July 14, 2008
The film opens with Patricia Blemont mooning on the first class deck of a luxury liner. She’s rich, privileged but “missing something and I don’t know what it is.”
It’s fun. And fun, in this 1934 film, is personified by Bill Smith, aka Charles Starrett. He does impressions, speaks in verse when the mood strikes him, drinks beer, throws expensive purses over board, competes in hog-calling duels, wears disguises, plays piano with one hand, etc etc.
Back home, Patricia’s fiance, Barrington Thorne, explains that marriage is a business contract. But she’s caught the foolish bug from Bill. She’s “never know complete happiness before”. She loves Bill because “he lives and he laughs.”
Her father calls it the “fascination with the bourgeois” and convinces her to break it off. She throws one big absurd party first.
Then she breaks Bill’s heart. But it turns out he’s not just fun, he’s tenacious. He breaks into her room the night before the wedding, gets beat with a poker, gets arrested, but he gets the gal.
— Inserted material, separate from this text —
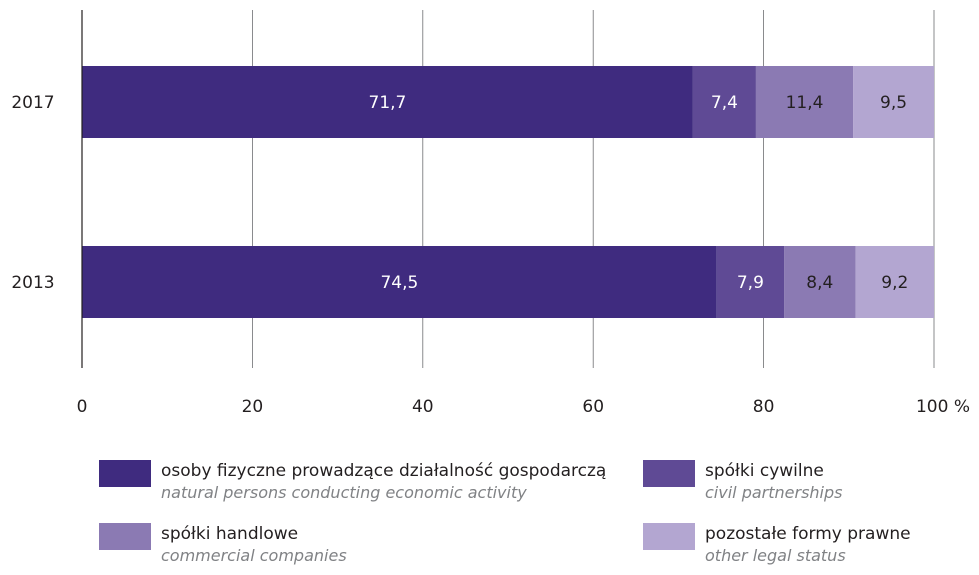 This screenshot has width=979, height=575. Describe the element at coordinates (223, 545) in the screenshot. I see `legend-item-commercial-companies: spółki handlowe commercial companies` at that location.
In fact, he gets Sally Blaine again later in the year as his co-star in “Silver Streak.”
There’s one image from this film that sticks with me. It’s Charley tossing a ball with his friends on the lower deck of the ship. He’s laughing and shouting as if it’s the funnest activity in the world. There’s a certain quality of simplicity to Charley. He can play otherwise – worldly, outraged, aloof – but he retains this basic element. It’s part of his appeal.
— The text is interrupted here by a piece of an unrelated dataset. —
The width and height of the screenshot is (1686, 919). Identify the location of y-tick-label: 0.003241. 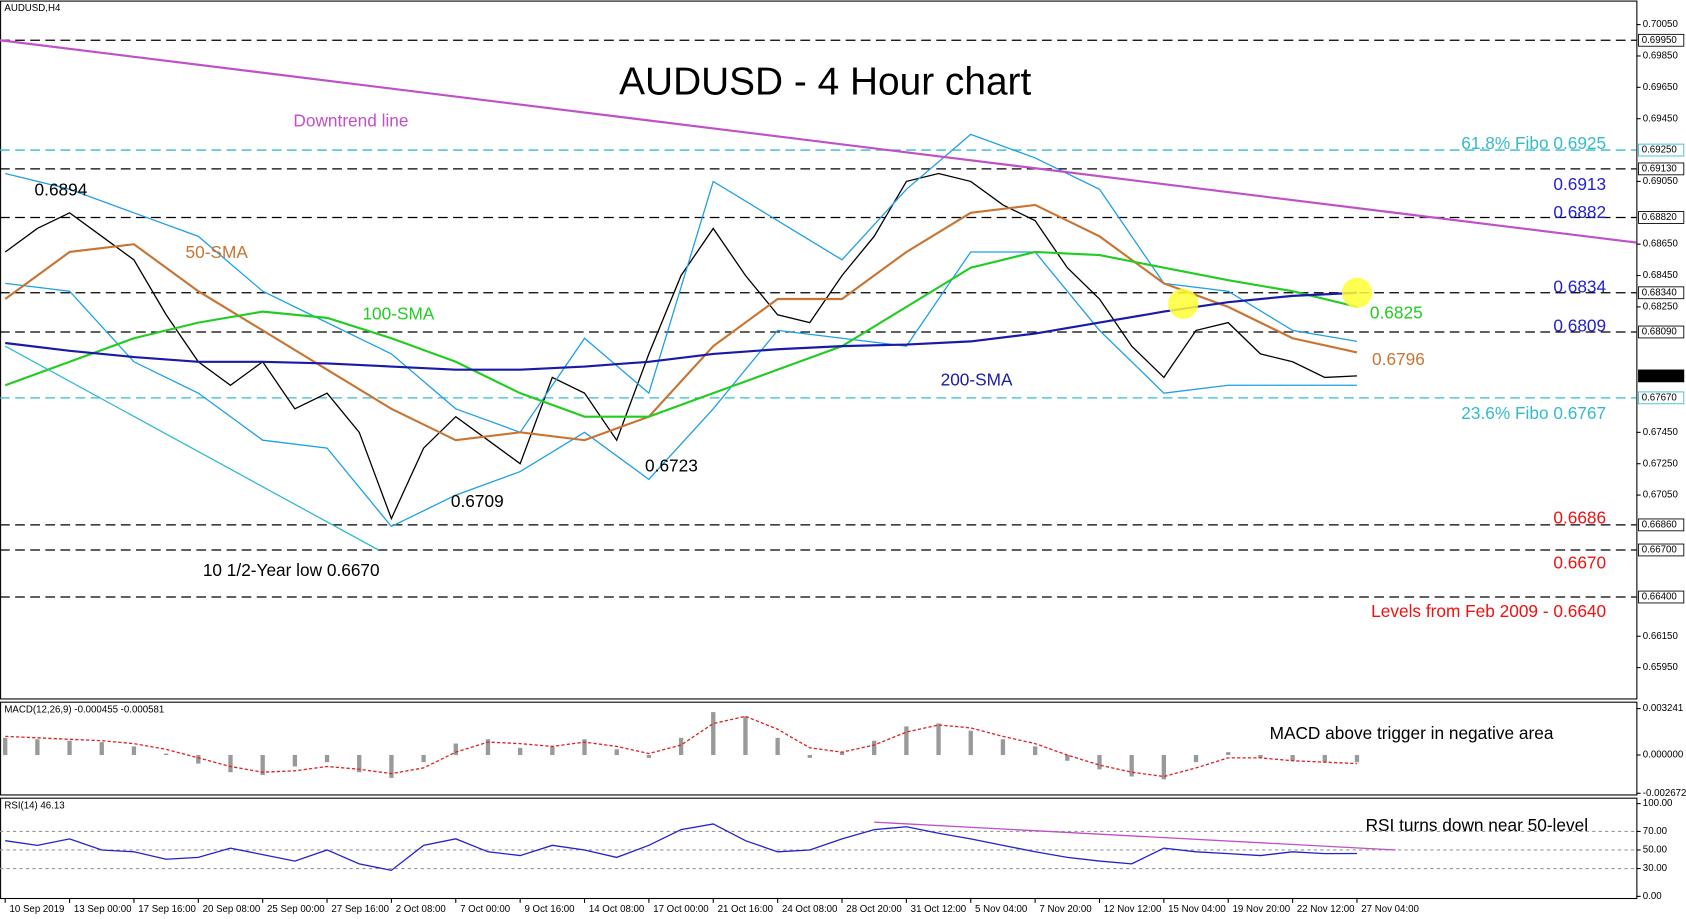
(1663, 708).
And it served him well. He did 17 years with Columbia, making 135 films. Over the years, the budgets got smaller and smaller, and the shooting schedules got shorter and shorter. He wasn’t shooting on the Lot with the A-list stars – no, he was off in exotic locations like Chatsworth and Victorville. He took a pay-cut just to get the job.
And he made it all look fun. Tenaciously.